# Extracted text
=== Section Start ===

Welcome. This site is my ongoing experiment in what happens when a clinically trained dentist refuses to accept that good dentistry has to be exhausting.
Dentistry is hard — it shouldn’t be getting harder. More and more, as insurance companies pull control away from clinicians, practices are built around volume instead of thoughtful care. If you care about doing careful work and actually listening to patients, you pay for it in time, energy, and burnout. I have lived that tension for years. I’m a better doctor for refusing to rush, but it has also made me one very tired human.
I trained as a dental surgeon at the University of Michigan and quickly fell in love with imaging, systems thinking, and the math behind how everything works. After the first few rewarding years in practice, I started noticing something I couldn’t ignore: today’s dental tech is incredible, but the way offices organize around it is often inefficient and fragile. Patients still experience dentistry as mystery and fear, while clinicians carry the burnout.
My work lives in that gap.
Through DentalDNA and Molar Town, I’m exploring how better software, robotics, and smarter systems design can make high-quality care less exhausting for everyone — patients and providers alike.
A Systems Thinker at Heart
I’ve always been that science-and-math kid — the one who hoarded notebooks full of frantic sketches, screenshots, and a lovely mess of unsorted Google Docs. Dentistry gave me the ultimate real-world puzzle: data, imaging, hardware, software, and anxious humans all tangled together.
It became clear that the next era of care needs to be digital-first, patient-centered, and radically explainable. This path led me to build AI-native tools that treat people as owners of their own data, not just data points. That philosophy shows up in DentalDNA, Molar Town, and the wider Molar Town Universe — where clinical rigor, product design, and playful storytelling collide.
I’m not just about teeth, robots, hardware, and software. I’m a science-first thinker and a connector at heart. When I’m not in “build mode,” you’ll usually find me deep in YouTube lectures or fascinating interviews with scientists I admire. Staying current with breakthroughs genuinely makes me outrageously happy.

=== Section End ===

# Extracted information
=== Section Start ===

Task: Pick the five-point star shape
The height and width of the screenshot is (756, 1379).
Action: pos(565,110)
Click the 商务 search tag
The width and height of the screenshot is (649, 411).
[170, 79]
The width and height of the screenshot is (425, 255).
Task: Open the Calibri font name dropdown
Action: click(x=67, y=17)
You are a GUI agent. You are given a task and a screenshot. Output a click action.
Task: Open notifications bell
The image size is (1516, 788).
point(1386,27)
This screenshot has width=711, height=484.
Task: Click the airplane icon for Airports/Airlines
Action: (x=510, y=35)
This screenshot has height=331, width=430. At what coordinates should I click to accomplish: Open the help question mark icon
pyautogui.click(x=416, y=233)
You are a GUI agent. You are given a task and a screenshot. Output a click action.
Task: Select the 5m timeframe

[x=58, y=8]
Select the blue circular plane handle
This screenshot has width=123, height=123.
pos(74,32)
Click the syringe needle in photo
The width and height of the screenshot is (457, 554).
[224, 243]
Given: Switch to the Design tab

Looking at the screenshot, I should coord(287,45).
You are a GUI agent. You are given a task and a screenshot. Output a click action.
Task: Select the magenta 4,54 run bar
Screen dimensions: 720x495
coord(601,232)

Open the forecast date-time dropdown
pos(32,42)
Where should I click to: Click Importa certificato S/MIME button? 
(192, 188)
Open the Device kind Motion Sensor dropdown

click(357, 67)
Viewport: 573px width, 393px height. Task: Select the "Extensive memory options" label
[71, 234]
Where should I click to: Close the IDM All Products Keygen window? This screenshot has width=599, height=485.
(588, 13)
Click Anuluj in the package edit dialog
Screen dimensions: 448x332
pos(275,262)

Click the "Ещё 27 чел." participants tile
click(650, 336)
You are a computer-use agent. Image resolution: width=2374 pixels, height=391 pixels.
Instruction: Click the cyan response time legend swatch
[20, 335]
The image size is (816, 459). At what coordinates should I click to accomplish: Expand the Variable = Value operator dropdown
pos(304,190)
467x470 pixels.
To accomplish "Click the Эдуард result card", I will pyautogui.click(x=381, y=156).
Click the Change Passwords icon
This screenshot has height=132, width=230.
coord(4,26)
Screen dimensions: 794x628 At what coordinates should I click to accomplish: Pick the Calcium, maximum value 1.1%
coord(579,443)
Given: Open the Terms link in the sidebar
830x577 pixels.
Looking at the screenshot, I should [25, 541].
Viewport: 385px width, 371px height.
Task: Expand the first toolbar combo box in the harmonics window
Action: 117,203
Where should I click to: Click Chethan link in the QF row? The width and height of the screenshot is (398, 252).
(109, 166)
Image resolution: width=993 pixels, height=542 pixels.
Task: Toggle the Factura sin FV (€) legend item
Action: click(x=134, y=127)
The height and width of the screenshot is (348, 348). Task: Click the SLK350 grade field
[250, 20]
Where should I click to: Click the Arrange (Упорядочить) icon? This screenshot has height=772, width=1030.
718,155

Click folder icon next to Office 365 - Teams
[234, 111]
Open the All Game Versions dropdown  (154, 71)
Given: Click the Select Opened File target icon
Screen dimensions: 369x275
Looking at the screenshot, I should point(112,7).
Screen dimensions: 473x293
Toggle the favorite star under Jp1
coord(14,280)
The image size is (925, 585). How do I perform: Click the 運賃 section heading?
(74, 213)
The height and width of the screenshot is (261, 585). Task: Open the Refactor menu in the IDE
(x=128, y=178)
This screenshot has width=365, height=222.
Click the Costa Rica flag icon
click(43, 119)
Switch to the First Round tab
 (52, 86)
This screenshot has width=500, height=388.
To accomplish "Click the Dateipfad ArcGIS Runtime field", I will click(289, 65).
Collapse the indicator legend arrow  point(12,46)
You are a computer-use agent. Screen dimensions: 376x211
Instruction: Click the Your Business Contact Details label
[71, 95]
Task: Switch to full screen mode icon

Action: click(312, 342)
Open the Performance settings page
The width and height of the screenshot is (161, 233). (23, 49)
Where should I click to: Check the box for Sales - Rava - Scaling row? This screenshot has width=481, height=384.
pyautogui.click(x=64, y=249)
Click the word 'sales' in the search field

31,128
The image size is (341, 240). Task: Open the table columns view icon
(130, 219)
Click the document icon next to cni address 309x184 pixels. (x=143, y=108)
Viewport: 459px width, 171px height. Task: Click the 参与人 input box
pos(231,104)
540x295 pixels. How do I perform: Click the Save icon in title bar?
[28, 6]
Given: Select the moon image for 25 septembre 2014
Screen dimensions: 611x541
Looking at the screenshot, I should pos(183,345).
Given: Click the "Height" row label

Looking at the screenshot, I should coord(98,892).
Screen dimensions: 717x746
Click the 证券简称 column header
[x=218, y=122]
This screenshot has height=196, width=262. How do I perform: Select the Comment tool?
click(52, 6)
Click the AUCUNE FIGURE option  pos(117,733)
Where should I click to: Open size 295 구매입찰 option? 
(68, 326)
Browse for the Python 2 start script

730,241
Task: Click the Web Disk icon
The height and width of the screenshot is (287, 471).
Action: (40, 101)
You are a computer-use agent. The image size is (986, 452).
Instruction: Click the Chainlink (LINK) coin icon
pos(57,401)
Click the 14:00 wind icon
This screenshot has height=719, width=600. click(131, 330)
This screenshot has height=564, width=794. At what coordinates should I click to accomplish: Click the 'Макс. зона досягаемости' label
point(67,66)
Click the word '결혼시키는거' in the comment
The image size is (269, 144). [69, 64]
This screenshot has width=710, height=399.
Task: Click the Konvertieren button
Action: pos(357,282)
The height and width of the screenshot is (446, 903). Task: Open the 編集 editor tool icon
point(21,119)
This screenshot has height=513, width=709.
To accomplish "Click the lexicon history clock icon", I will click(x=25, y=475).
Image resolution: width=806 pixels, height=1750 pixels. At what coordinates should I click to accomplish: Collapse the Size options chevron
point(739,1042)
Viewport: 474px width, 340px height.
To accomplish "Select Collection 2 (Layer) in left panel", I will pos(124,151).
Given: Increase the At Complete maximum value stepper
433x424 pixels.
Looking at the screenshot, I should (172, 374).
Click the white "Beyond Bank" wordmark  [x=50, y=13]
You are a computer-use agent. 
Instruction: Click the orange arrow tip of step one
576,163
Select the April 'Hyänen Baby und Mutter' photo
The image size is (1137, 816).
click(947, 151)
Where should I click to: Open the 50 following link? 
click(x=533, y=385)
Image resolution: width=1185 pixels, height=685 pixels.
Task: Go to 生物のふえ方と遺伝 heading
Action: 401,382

=== Section End ===

In the dentist's introduction above, where did the writer train as a dental surgeon?

# Result for this exercise
At the University of Michigan.